SINGAPORE (March 17): Singapore banks — DBS Bank, OCBC Bank and UOB Bank — have confirmed that their exposures to Credit Suisse Group AG are “insignificant”, according to the Monetary Authority of Singapore (MAS).
In a response to media queries related to recent developments surrounding Switzerland’s second-biggest bank, the central bank noted that “Singapore’s banking system remains sound and resilient”.
“Banks in Singapore are well capitalised and conduct regular stress tests against credit and other risks.

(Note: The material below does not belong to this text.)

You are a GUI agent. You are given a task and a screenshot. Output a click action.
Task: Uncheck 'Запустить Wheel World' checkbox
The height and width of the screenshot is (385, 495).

Their liquidity positions are healthy, underpinned by a stable and diversified funding base,” said MAS.
In Singapore, MAS said that Credit Suisse operates a branch whose main activities are private banking and investment banking.
“It does not serve retail customers,” it said.
MAS said it has been in close contact with the Swiss Financial Market Supervisory Authority (Finma), the parent supervisory authority of Credit Suisse.
It noted that it will continue to closely monitor developments and remains in contact with Finma.
Finma and the Swiss National Bank have issued a joint statement on March 15, 2023 affirming that Credit Suisse continues to meet the higher capital and liquidity requirements applicable to Swiss systemically important banks, and that the Swiss National Bank stands ready to provide liquidity to the bank.
It was reported that Credit Suisse has secured a 50 billion Swiss franc (RM242 billion) lifeline from the Swiss National Bank.